Heat stress may help certain corals survive climate change


Staghorn coral with evidence of bleaching. Photo by SarahDepper / Flickr.

Last month we reported on a scientific survey that showed evidence that corals that had been previously stressed by past bleaching events were more likely to survive future bleaching events.  This month another paper has been published lending additional evidence that this might be the case.

Published on March 30, the paper “Historical Temperature Variability Affects Coral Response to Heat Stress” by Jessica Carilli, Simon Donner, and Aaron Hartmann report their findings on this subject.

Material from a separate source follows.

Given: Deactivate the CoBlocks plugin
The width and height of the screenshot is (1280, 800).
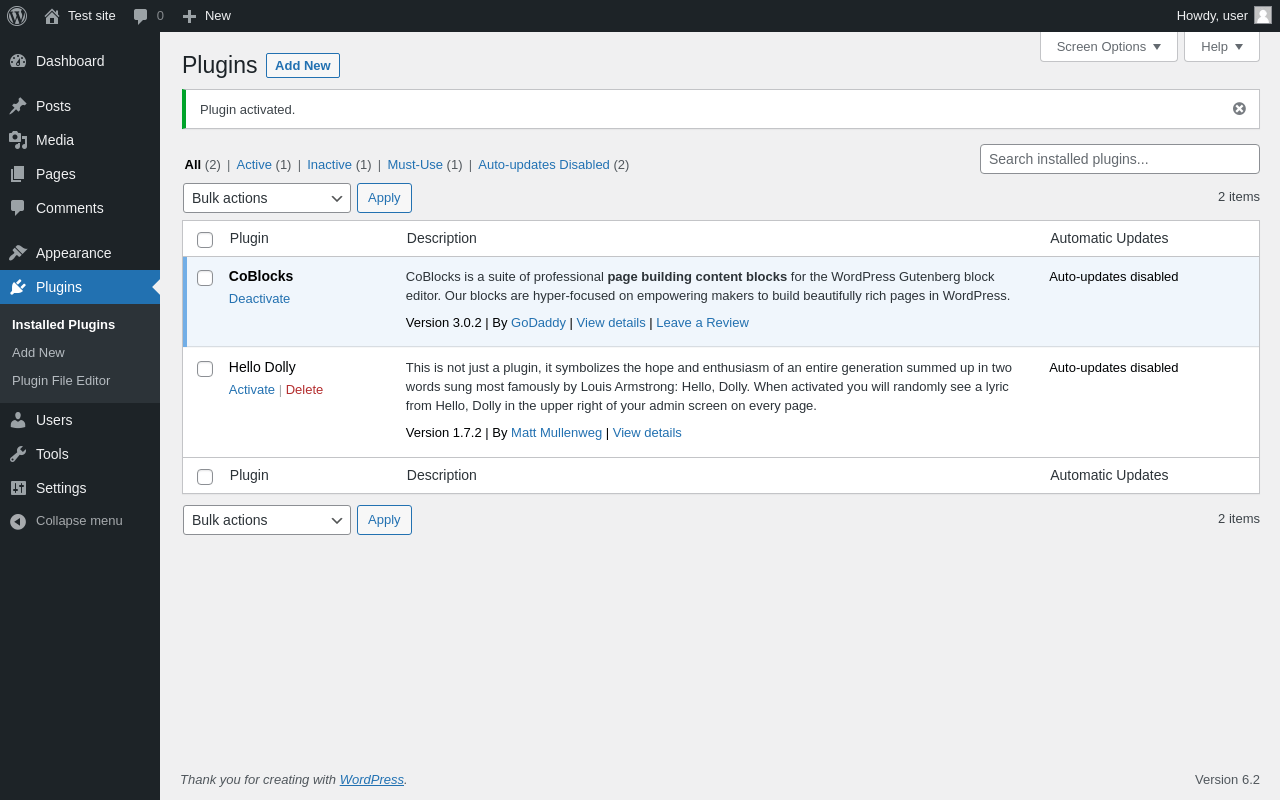Looking at the screenshot, I should pos(259,299).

What they found was that corals that survived past heat stress events in the past were more likely to survive future heat stress events. For their study, they investigated Porties spp. coral in the Gilbert Islands, Republic of Kiribati as they had been subjected to past heat stress events in 2004 and 2009.

According to their paper:

The spatial pattern in skeletal growth rates and partial mortality scars found in massive Porites sp. across the central and northern islands suggests that corals subject to larger year-to-year fluctuations in maximum ocean temperature were more resistant to a 2004 warm-water event. In addition, a subsequent 2009 warm event had a disproportionately larger impact on those corals from the island with lower historical heat stress, as indicated by lower concentrations of triacylglycerol, a lipid utilized for energy, as well as thinner tissue in those corals.

As reported by The University of British Columbia: “Even through the warming of our oceans is already occurring, these findings give hope that coral that has previously withstood anomalously warm water events may do so again,” says Carilli. “While more research is needed, this appears to be good news for the future of coral reefs in a warming climate.”